* Text section:
-=-=-=-=-

Powered by Google

Cash blow hits stem cell work

Dr Lyle Armstrong at the Stem Cell Institute at Newcastle's Centre For Life

CUTTING-EDGE stem cell research in the North East has been turned down for funding. The team at Newcastle’s Centre for Life has so far created nearly 300 human-animal hybrid embryos, but has failed in a bid to further develop the research aimed at finding new treatments for diseases including Alzheimer’s and Parkinson’s.

Another two UK centres were last year granted licences for the research after a long debate through Parliament and in the courts. One of these has also been rejected for funding and the other has yet to make its bid.

The rejections have sparked new fears there are moral judgments behind the funding bodies’ decisions – less than a year after scientists believed they had put the debate behind them.

But yesterday the Medical Research Council and the Biotechnology and Biological Sciences Research Council insisted their decisions were based on financial and scientific criteria alone and said having a licence for research did not automatically mean it would be funded.

Dr Lyle Armstrong, of Newcastle University’s Centre for Life, is one of the three licence holders in the UK allowed to create animal-human hybrid embryos. He has already created 278 hybrid embryos from human cells and cow eggs.

But he is now looking for new sources of cash after being denied funding. Last night Dr Armstrong said: “I am disappointed that we have been unable to secure a grant, but legislation does not guarantee that funding will follow.

“We are grateful to the Human Fertilisation and Embryology Authority for providing licence and to the Government for providing the framework for the work to be carried out. We will continue to seek sources of funding.”

The other licence holder to be turned down, Professor Stephen Minger, of King’s College London, said: “People reviewing grants may be looking at this from a completely different moral perspective and how much that has influenced people’s perception about whether this should be funded we don’t know.”

Hexham MP Peter Atkinson, who supported the Bill to grant the licences last year, said: “They have a finite pot of cash and there’s an awful lot of competing demands on that budget.

“But it seems a pity that they are being turned down. This research clearly has a lot of potential and is a crucial area of research for the region because it flags up to the world that we have an important science base here.”

The Medical Research Council’s chief executive, Sir Leszek Borysiewicz, said the council had been instrumental in ensuring that hybrid embryos research was included in last year’s Bill.

He said: “Fighting for the right to carry out such research does not mean that it should get priority over other applications which score higher and hold more promise.”

And Colin Miles, the Biotechnology and Biological Sciences Research Council’s head of integrative and systems biology sector, said: “The competition for funding is very high indeed and many very good applications don’t get funded purely and simply because the pot of money available is finite.”

-=-=-=-=-

* Activities:
A. Echo the stem cell funding article word for word, starting with "Another two UK" and going on through "make its bid.".
B. According to the stem cell funding article, how many hybrid embryos has Dr Lyle Armstrong created from human cells and cow eggs?

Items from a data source

-=-=-=-=-

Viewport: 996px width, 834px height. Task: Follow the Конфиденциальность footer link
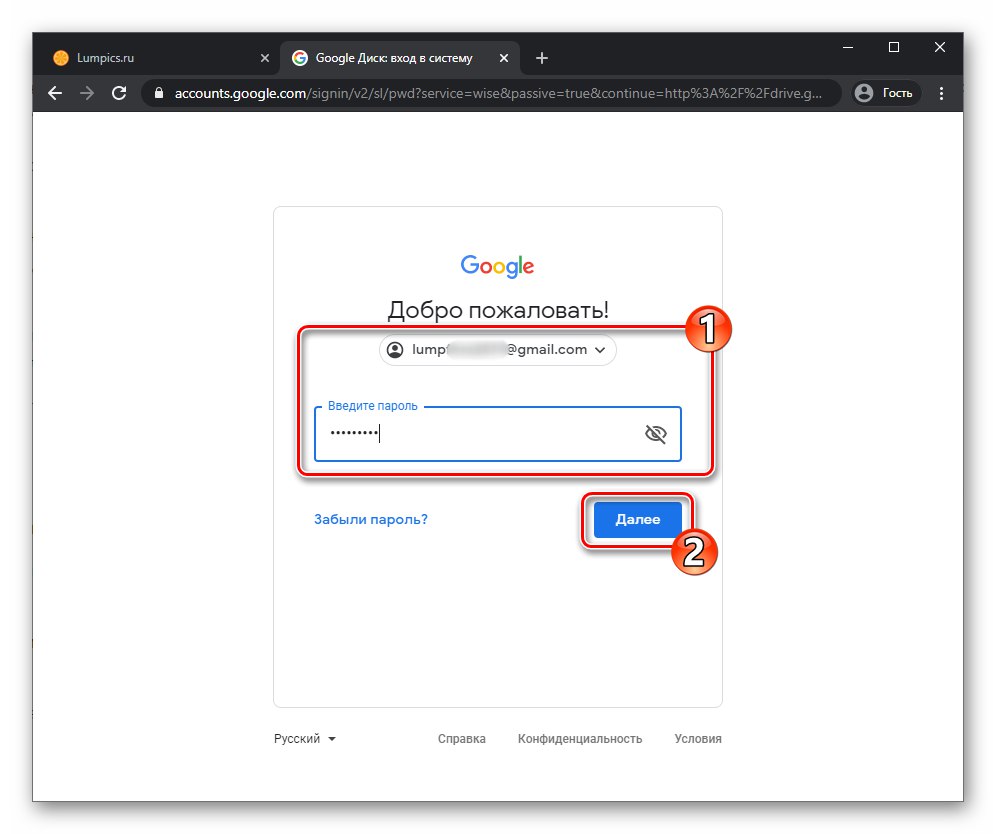pyautogui.click(x=580, y=738)
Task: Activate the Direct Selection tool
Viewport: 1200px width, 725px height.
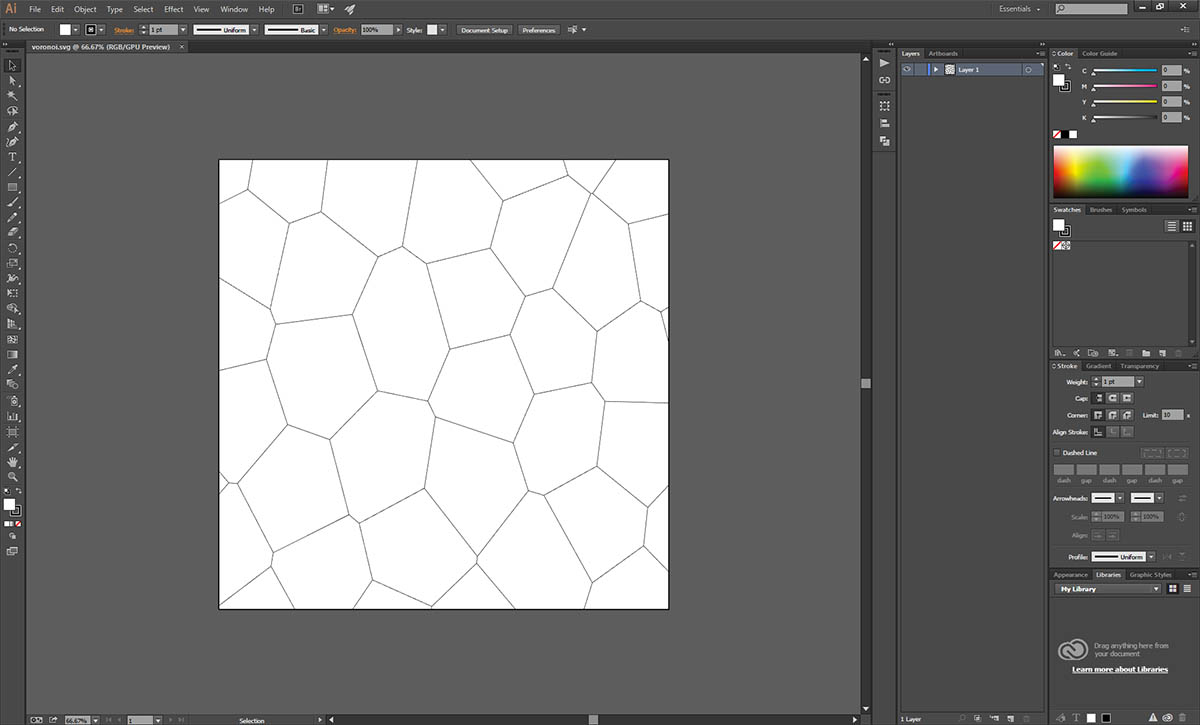Action: (x=13, y=80)
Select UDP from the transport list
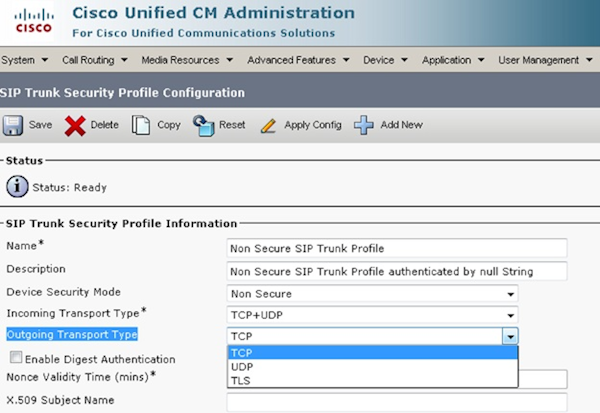The width and height of the screenshot is (600, 413). [241, 367]
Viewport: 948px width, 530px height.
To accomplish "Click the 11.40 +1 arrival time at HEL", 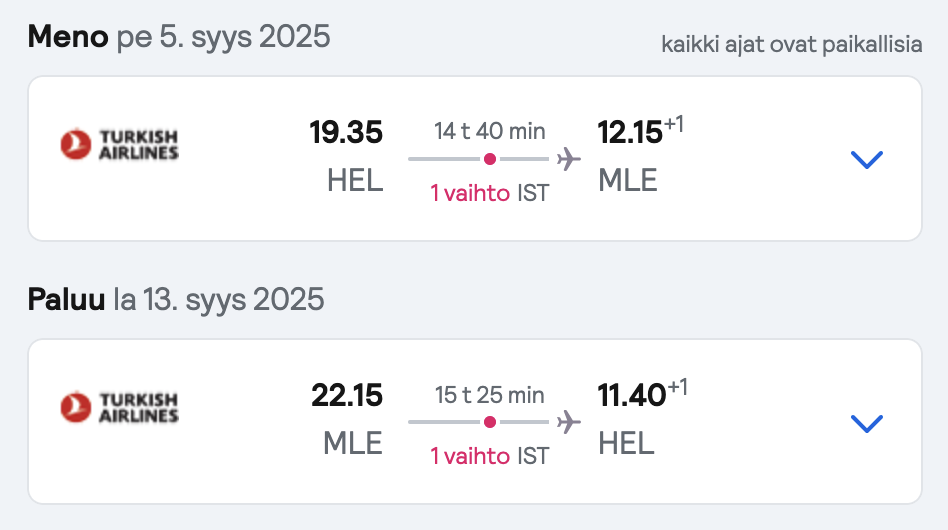I will tap(642, 394).
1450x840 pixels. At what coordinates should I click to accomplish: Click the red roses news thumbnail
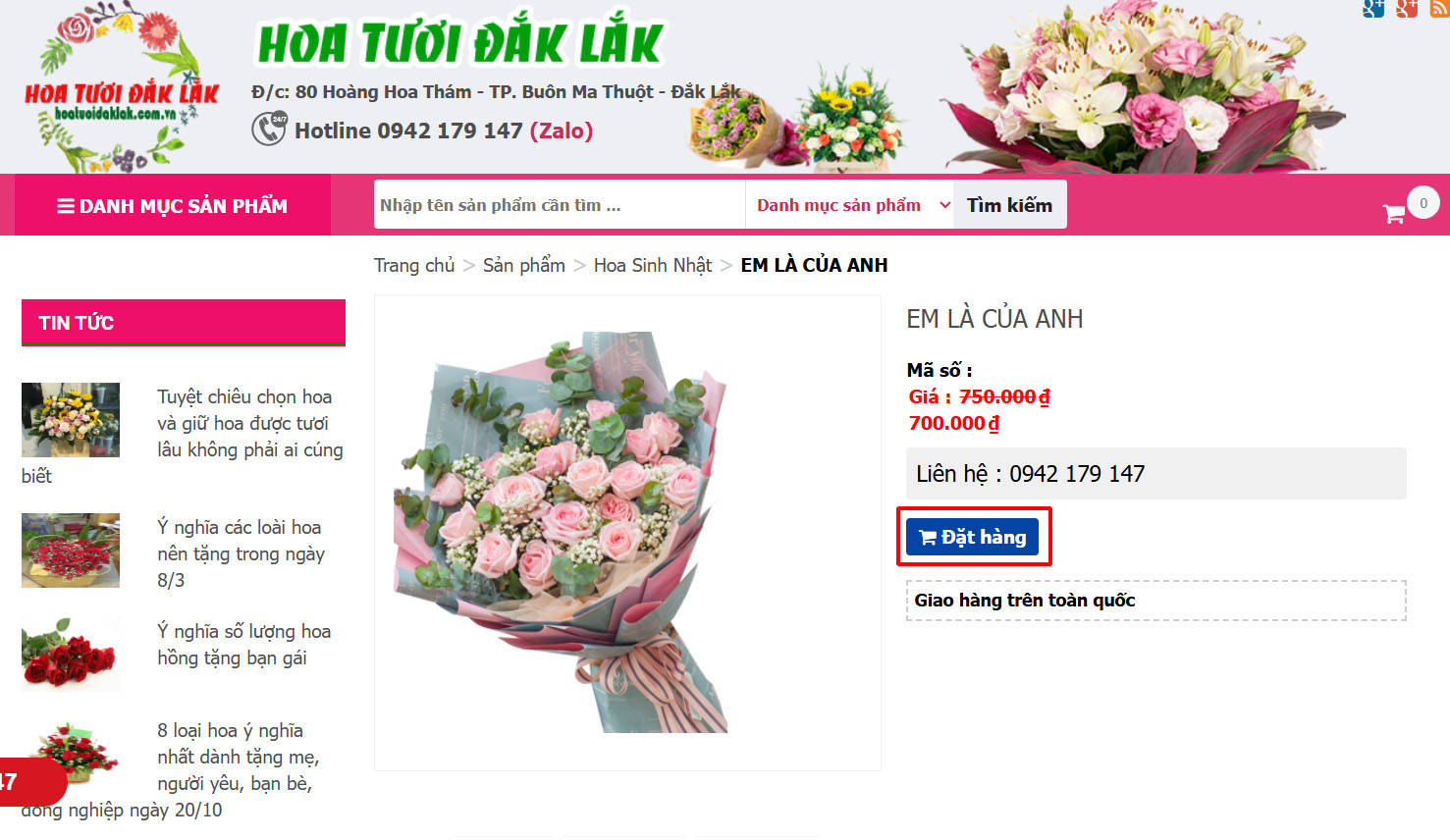coord(71,655)
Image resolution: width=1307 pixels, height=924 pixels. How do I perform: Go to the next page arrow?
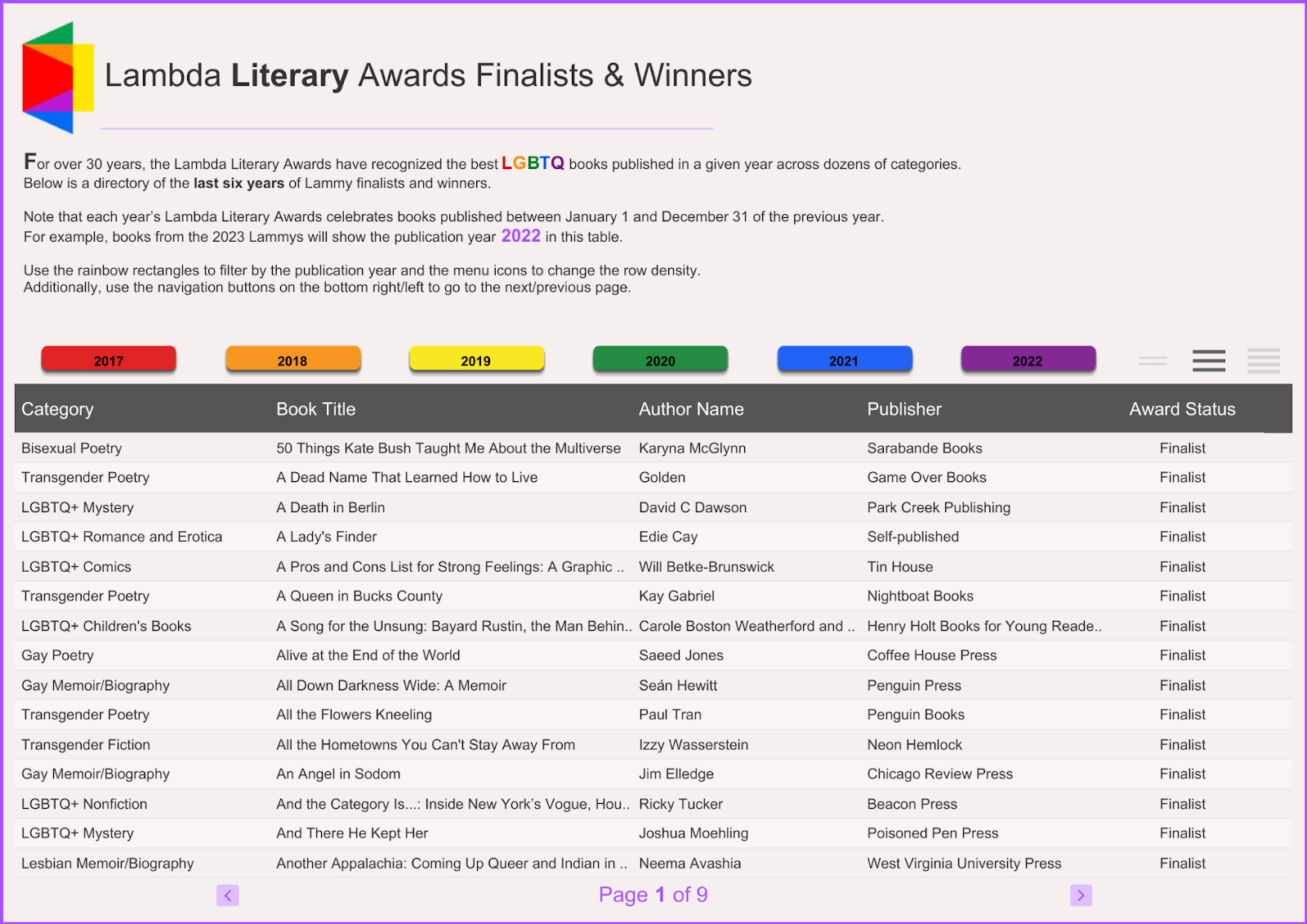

-=-=-=-=-

* Results for each task:
A.
Another two UK centres were last year granted licences for the research after a long debate through Parliament and in the courts. One of these has also been rejected for funding and the other has yet to make its bid.

B. 278